*** Block opens ***

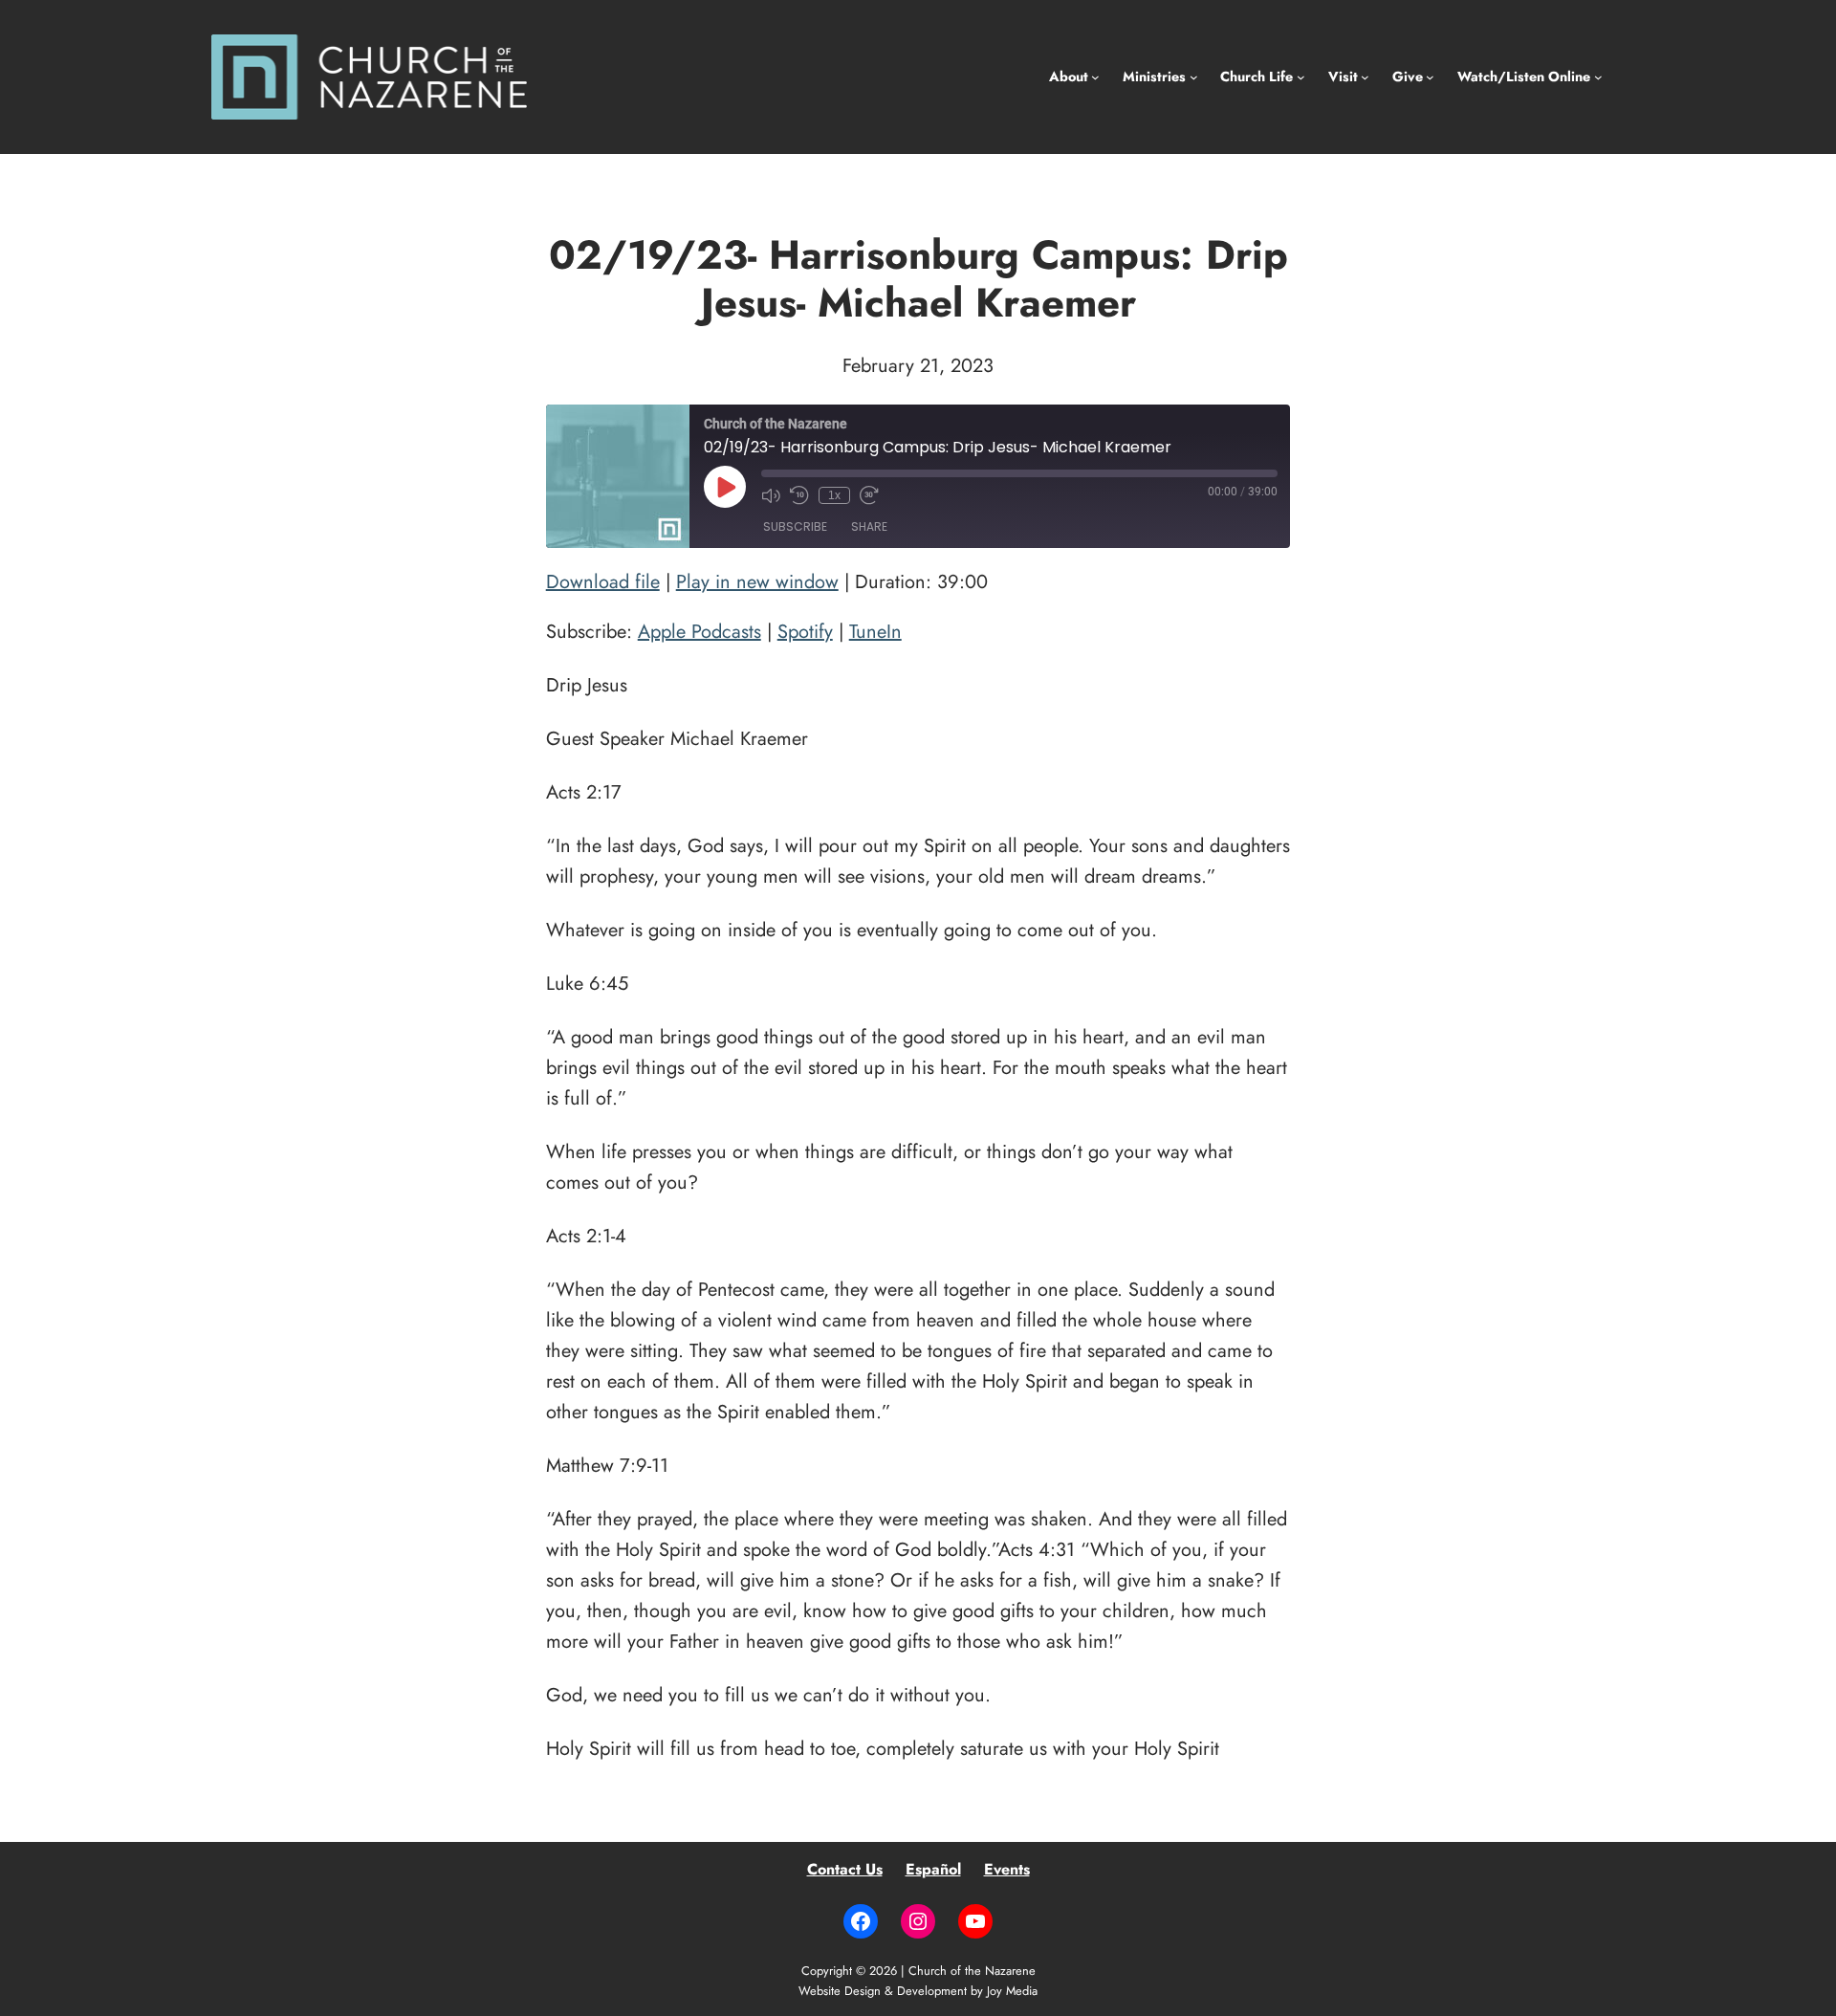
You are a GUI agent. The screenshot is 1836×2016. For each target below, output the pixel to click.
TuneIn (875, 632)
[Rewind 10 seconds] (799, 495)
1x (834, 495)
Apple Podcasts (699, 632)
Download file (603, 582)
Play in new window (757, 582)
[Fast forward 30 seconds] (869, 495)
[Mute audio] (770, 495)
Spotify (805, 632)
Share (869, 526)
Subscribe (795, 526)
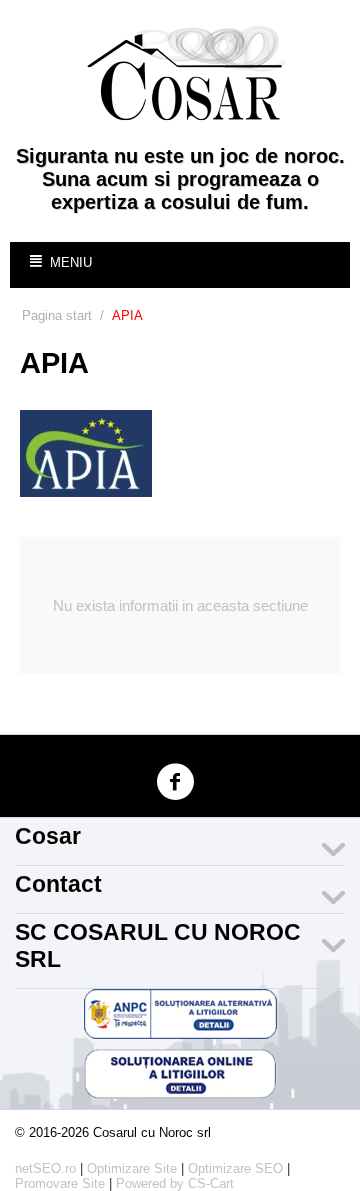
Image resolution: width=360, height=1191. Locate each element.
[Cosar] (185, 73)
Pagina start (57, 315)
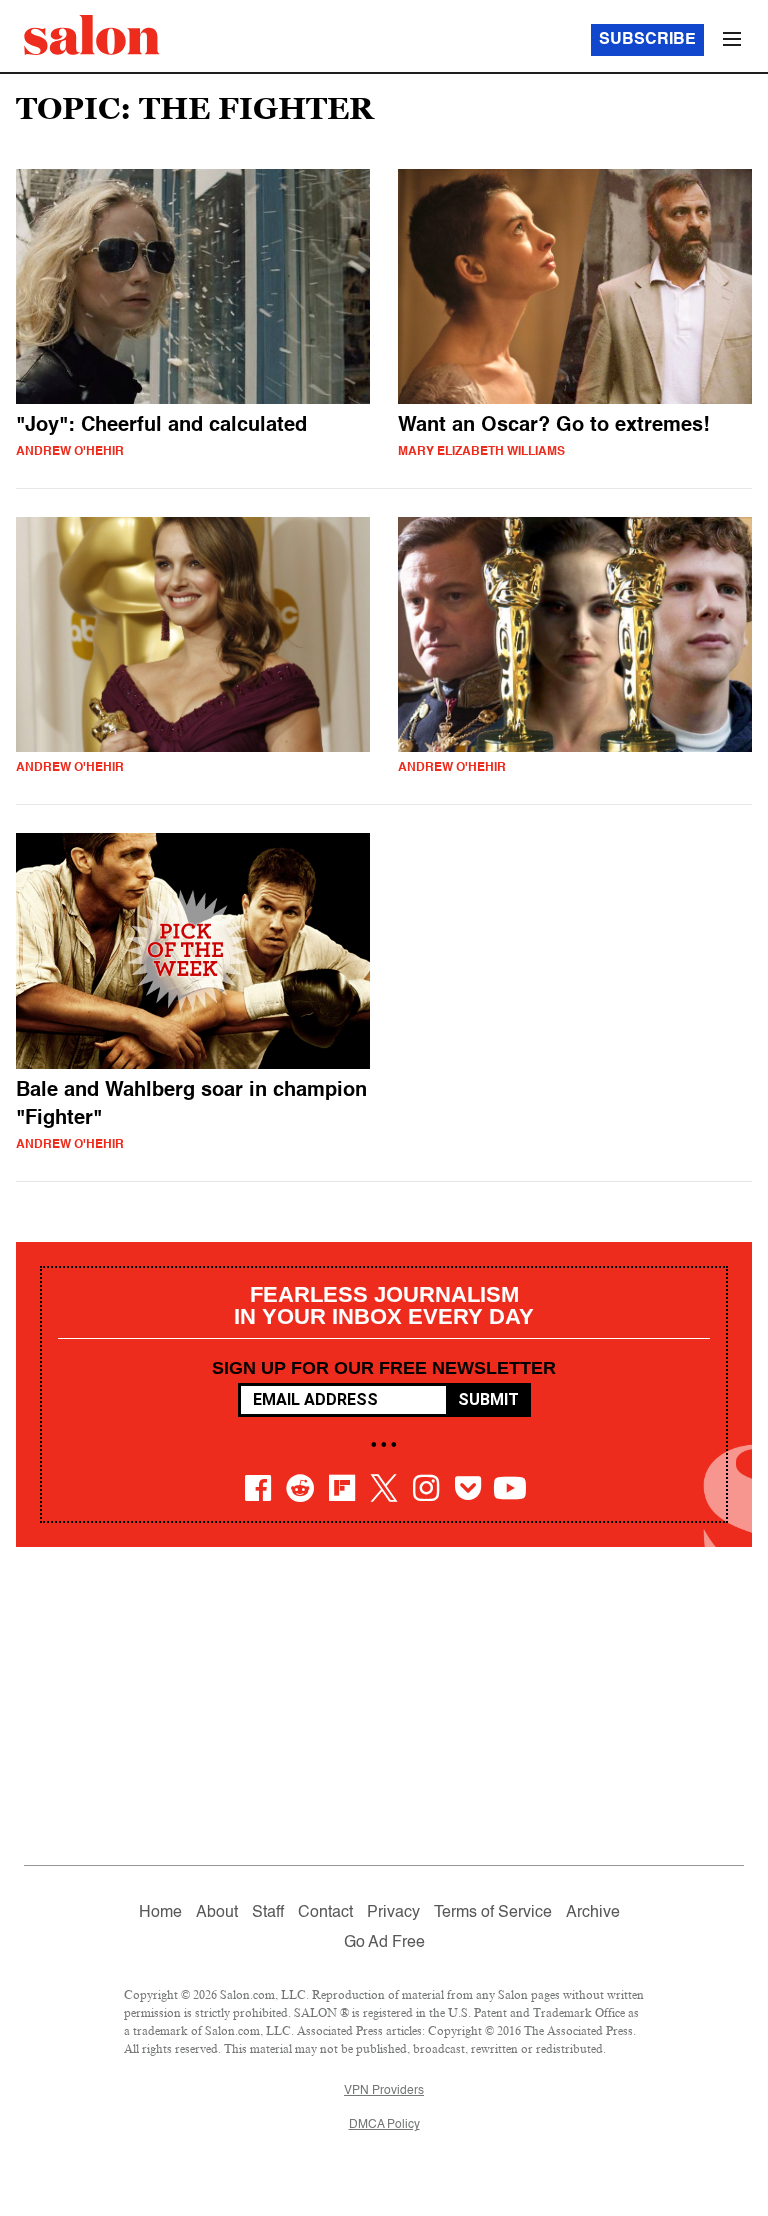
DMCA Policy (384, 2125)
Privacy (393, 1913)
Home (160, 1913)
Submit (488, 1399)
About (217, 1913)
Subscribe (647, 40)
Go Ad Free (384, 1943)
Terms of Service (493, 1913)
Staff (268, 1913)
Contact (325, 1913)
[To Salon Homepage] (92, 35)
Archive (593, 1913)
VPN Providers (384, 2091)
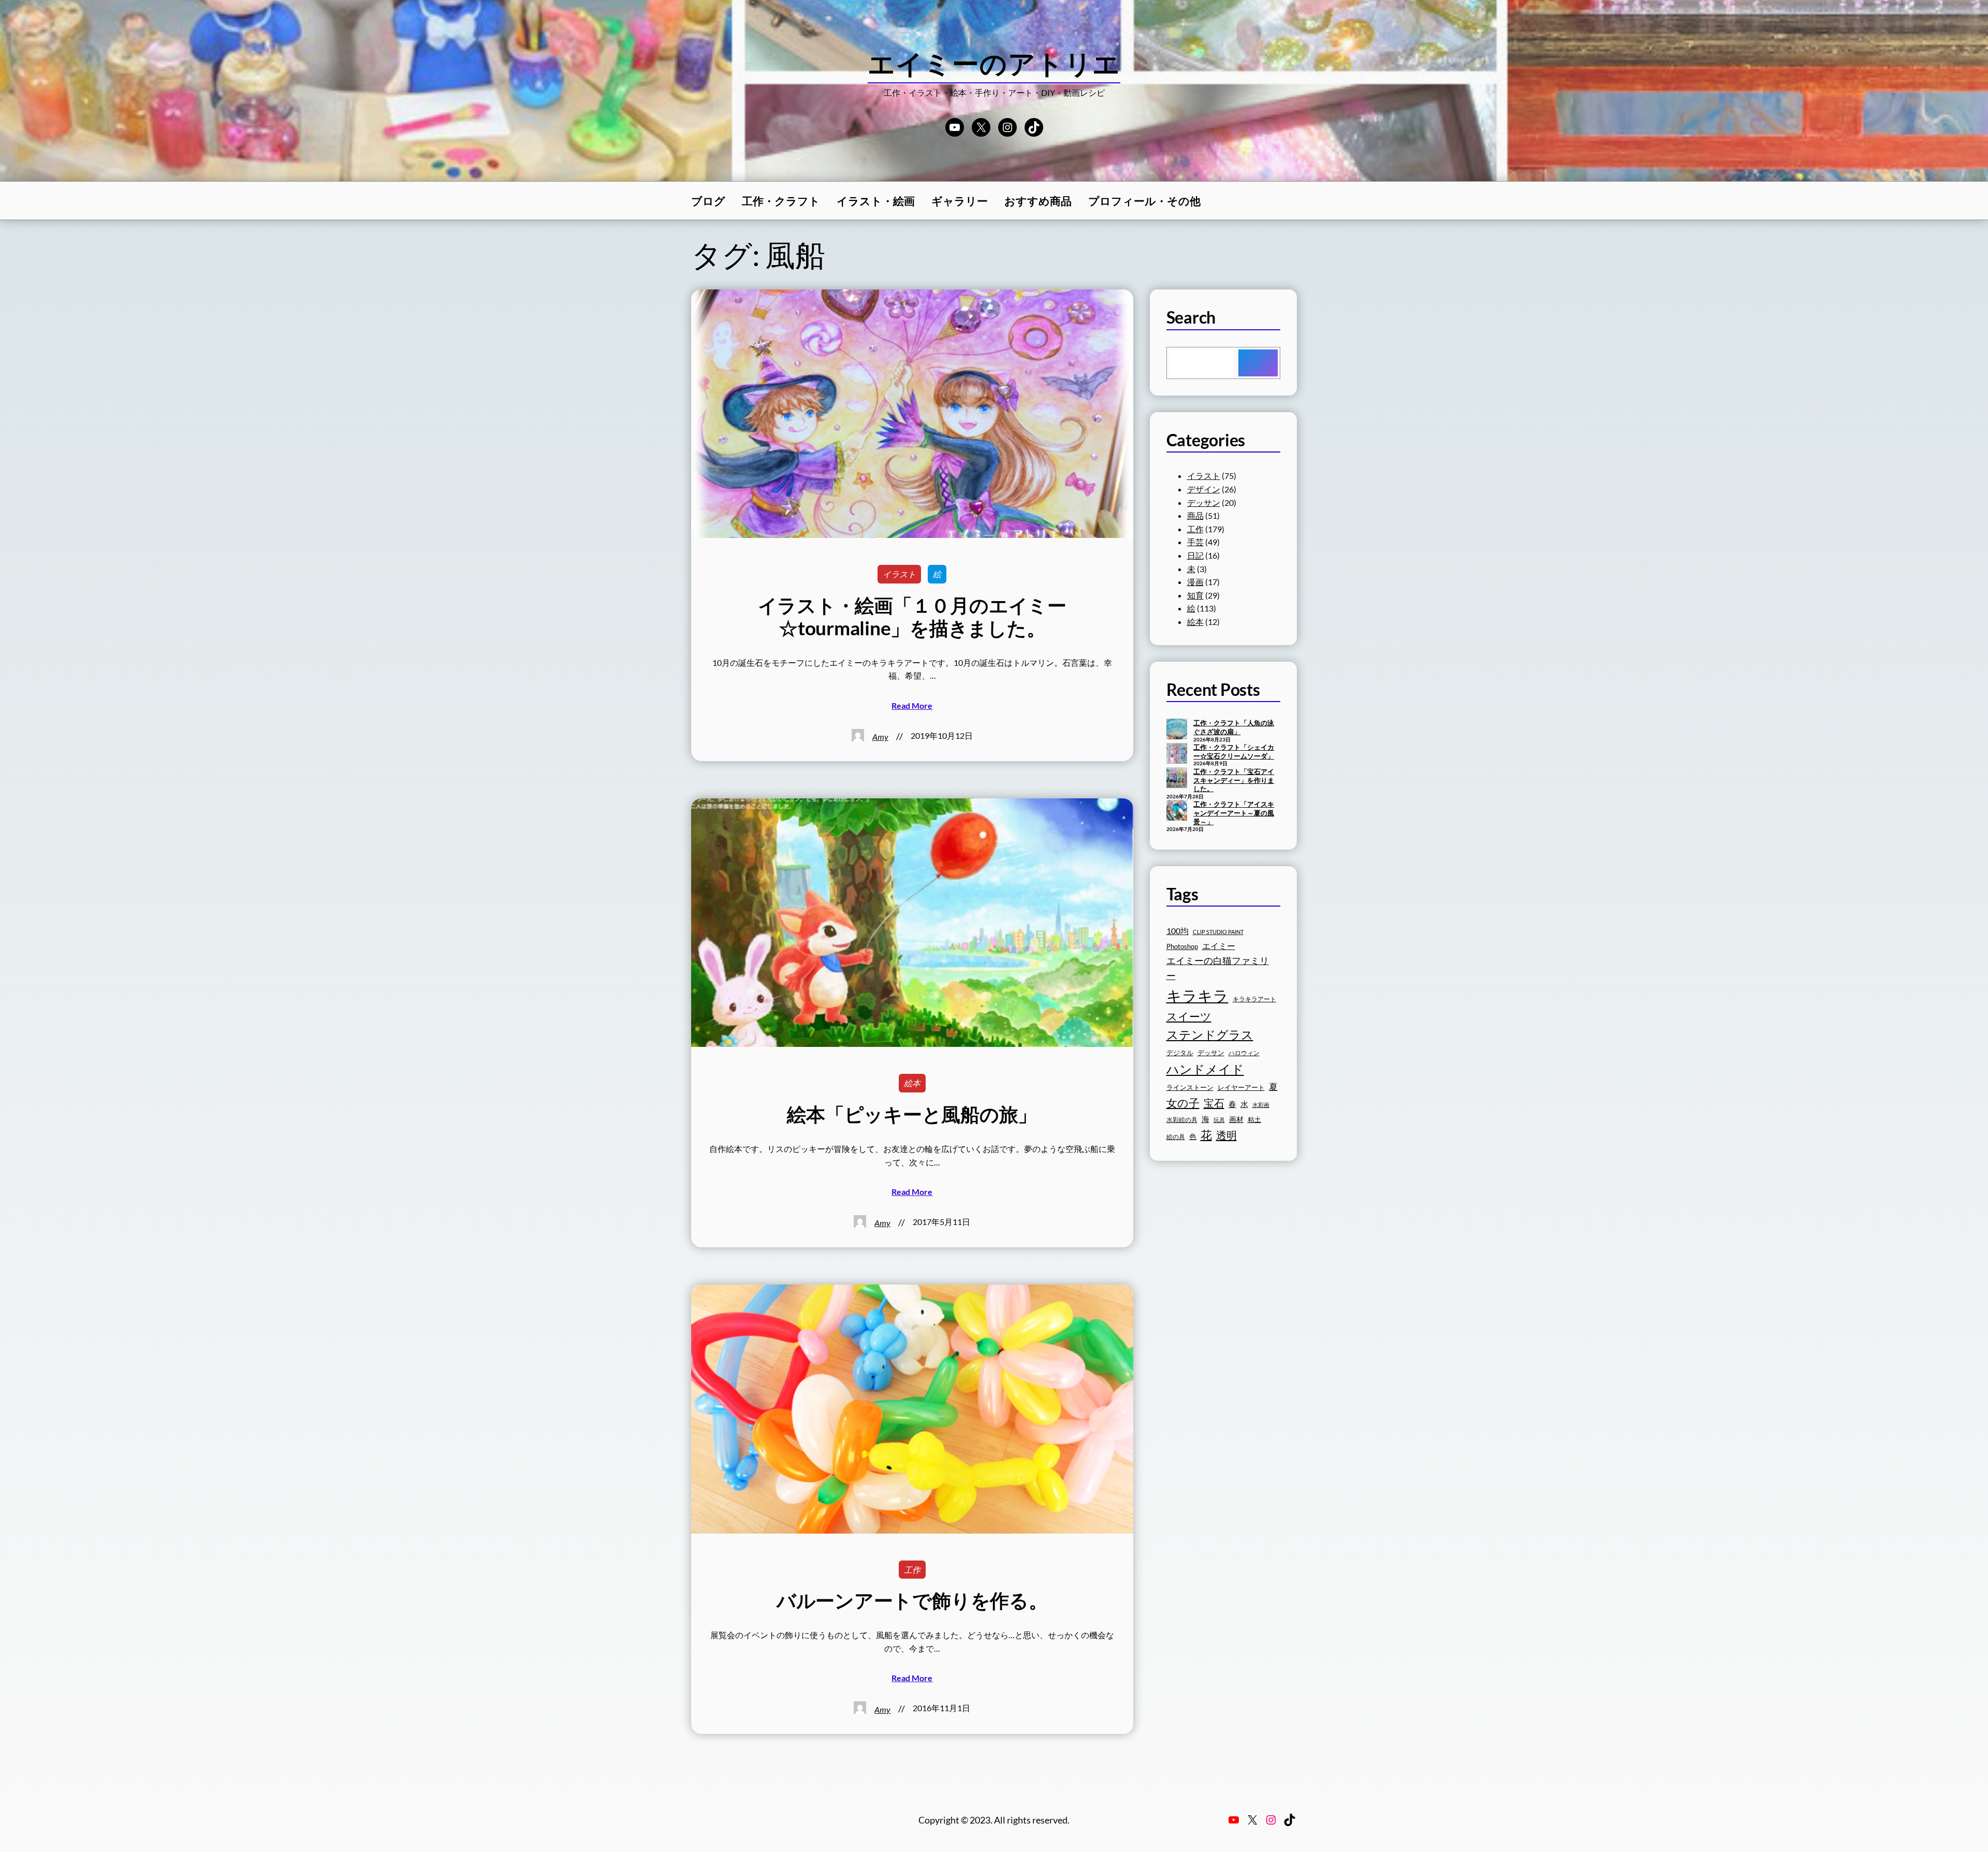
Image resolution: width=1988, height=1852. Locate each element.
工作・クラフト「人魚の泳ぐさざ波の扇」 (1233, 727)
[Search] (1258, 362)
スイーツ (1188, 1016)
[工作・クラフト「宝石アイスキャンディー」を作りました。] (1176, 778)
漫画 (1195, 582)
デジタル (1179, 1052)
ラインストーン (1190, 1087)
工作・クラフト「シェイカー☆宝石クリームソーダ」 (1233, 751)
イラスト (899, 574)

*** Block closes ***

TASK DESCRIPTION
In the records above, how many lines contain the string "height"? Reply with the number only.

RESULT FOR THIS EXERCISE
2